Midwestern artist Zoe Hawk explores the social constructions of femininity through her portrayals of adolescent girls on the verge of womanhood. Her narrative works resemble illustrations one might find in a children’s book, with her subjects playing the parts of sweet-natured schoolgirls, candy stripers, and girl scouts. Yet, as we begin to look beneath the surface, it becomes clear that things are not always as they appear.
“I like my paintings to seem sweet and playful at first glance,” the artist told Figure50, “but as you look closer they take on a more sinister quality. I want the viewer to be slightly unnerved.” Working primarily in oil and gouache, Hawk creates scenes that on the surface appear idyllic and controlled. The young girls are dressed in uniform, conveying the restrictiveness of their environments and the idealized femininity they are taught to adhere to. Within these larger scenarios, individual dramas unfold as the girls are caught in candid moments of mischief, rebellion, and internal conflict between the desire for individuality and societal pressures to conform. Like dolls in a dollhouse, the girls appear stuck within the confines of these various institutions.
Hawk was raised in St. Louis, Missouri in an artistic household (her father is an artist and painting professor) and began creating illustrated stories as a young girl. She notes the significance of feminism in her life and work, starting in her teenage years when her mother introduced her to Reviving Ophelia: Saving the Selves of Adolescent Girls by Mary Pipher. “This book was so important to me,” she told Figure50, “because it described real case studies of girls my age… as I at the same time was transitioning out of childhood and trying to come to grips with the harsh realities of womanhood in a sexist culture.”
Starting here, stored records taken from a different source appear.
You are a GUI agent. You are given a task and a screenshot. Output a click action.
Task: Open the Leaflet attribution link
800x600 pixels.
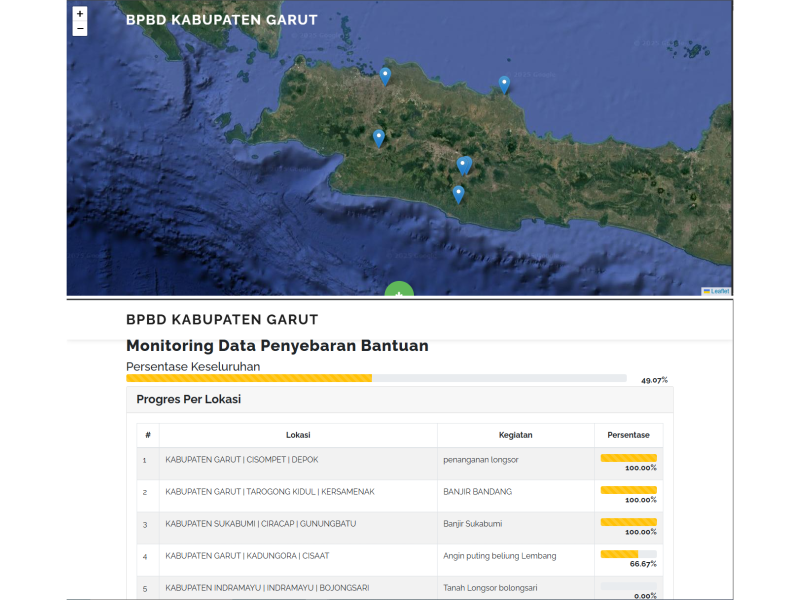(719, 291)
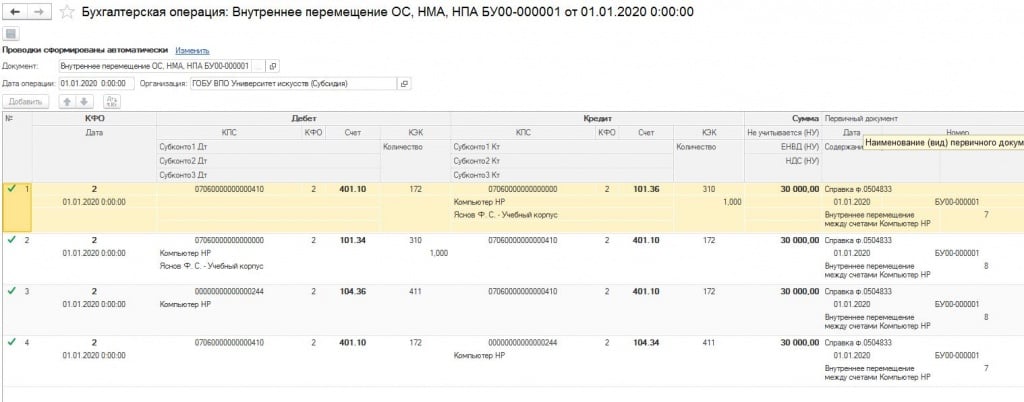
Task: Move row up with arrow button
Action: pyautogui.click(x=67, y=101)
Hawk’s work has been published in New American Paintings and The Oxford American. In 2016, she completed a residency at the Women’s Studio Workshop, where she produced new silkscreen prints that build upon her theme of young girls in conflict with our gendered society. Currently, Hawk lives in Doha, Qatar, where she is an instructor at the Virginia Commonwealth University’s Community Education Program.